No espaço de análise nas «Notícias às 21:00», a comentadora defendeu que as demissões de Vítor Gaspar e de Paulo Portas «não são fruto do acaso, mas do apodrecimento do Governo e do falhanço total das suas políticas». «Saem dois ministros de Estado, acusando os dois o primeiro-ministro de ter falta de liderança. A falta de liderança é uma constante neste Governo e tem sido sempre. O primeiro-ministro não consegue liderar nem um ajuntamento de escuteiros quanto mais um Governo. O problema que aqui está também é esse», explicou.

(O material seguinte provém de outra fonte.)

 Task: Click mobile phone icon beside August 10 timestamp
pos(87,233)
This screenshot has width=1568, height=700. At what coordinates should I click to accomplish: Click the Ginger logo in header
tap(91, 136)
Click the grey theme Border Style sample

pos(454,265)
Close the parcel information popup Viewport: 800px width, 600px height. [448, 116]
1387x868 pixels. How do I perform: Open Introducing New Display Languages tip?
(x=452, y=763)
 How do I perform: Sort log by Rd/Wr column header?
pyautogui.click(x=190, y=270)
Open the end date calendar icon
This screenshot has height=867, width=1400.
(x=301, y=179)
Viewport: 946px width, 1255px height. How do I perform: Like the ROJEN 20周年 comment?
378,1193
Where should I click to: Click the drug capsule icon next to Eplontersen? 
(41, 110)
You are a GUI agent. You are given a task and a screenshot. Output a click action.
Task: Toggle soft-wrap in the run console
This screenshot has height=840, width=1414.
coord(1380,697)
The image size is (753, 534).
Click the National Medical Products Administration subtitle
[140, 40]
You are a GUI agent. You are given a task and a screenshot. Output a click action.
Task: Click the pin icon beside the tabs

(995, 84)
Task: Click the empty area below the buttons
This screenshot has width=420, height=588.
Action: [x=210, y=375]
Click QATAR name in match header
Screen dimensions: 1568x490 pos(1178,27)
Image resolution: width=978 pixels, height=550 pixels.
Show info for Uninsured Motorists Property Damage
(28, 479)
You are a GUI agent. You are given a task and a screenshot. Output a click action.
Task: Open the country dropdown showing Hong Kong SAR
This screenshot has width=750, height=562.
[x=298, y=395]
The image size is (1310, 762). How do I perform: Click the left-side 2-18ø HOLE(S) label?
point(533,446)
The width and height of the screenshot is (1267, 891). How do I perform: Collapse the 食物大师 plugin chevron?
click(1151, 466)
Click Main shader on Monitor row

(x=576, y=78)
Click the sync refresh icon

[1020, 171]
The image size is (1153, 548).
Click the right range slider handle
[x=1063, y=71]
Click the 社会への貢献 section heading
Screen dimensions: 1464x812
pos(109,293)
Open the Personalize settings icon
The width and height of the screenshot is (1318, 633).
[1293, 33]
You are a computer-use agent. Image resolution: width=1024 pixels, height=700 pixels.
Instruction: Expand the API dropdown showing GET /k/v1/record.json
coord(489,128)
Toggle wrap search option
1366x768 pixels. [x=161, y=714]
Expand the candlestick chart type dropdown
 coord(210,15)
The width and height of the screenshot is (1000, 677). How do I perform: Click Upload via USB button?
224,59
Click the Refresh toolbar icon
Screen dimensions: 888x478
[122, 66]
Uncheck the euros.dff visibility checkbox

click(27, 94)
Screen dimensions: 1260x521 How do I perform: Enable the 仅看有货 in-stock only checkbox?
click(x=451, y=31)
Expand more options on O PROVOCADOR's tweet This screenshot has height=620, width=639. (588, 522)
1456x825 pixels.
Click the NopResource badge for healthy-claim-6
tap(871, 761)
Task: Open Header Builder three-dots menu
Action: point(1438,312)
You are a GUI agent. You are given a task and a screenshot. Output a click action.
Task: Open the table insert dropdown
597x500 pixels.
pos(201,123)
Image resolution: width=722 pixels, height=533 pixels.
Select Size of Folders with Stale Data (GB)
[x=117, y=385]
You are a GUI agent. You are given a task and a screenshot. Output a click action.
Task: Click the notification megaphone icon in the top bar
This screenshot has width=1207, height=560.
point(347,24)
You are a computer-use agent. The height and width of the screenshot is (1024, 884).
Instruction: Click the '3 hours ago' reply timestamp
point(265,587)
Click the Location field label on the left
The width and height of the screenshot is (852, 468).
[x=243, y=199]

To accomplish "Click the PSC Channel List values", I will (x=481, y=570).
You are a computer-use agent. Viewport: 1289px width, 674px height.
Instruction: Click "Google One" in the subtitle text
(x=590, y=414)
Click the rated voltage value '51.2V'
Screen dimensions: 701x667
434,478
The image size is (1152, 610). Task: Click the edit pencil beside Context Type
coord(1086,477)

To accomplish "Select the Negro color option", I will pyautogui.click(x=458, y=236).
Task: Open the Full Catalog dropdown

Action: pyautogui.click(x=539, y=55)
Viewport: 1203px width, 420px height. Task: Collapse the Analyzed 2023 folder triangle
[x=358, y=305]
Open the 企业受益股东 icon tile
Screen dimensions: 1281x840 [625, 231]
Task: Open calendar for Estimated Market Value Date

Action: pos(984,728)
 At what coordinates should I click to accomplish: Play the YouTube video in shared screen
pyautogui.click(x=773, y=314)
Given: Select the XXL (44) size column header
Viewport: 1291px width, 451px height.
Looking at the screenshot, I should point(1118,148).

Para Constança Cunha e Sá, a crise política retirou ao Executivo toda e qualquer credibilidade. «Com que autoridade é que este Governo vai pedir às pessoas mais sacrifícios? Eu acho que isto é uma TSU em ponto grande. Este episódio é o sinal do fim. (...) Por muitos arranjos que se façam, por muitos cacos que se colem, não há volta a dar a isto. Isto morreu, de facto, aqui», afiançou.

A comentadora considerou ser «extraordinário» que quem decide a remodelação do Governo seja «o parceiro que sai» e «não o primeiro-ministro». «Isto é uma gente que se está a agarrar ao poder até à última, com medo de sair», realçou. E fez uma sugestão: «O Presidente da República, pura e simplesmente, tinha que ter uma ação rápida e decisiva: era acabar com esta fantochada, acabou-se o circo (...) Isto é irrespirável».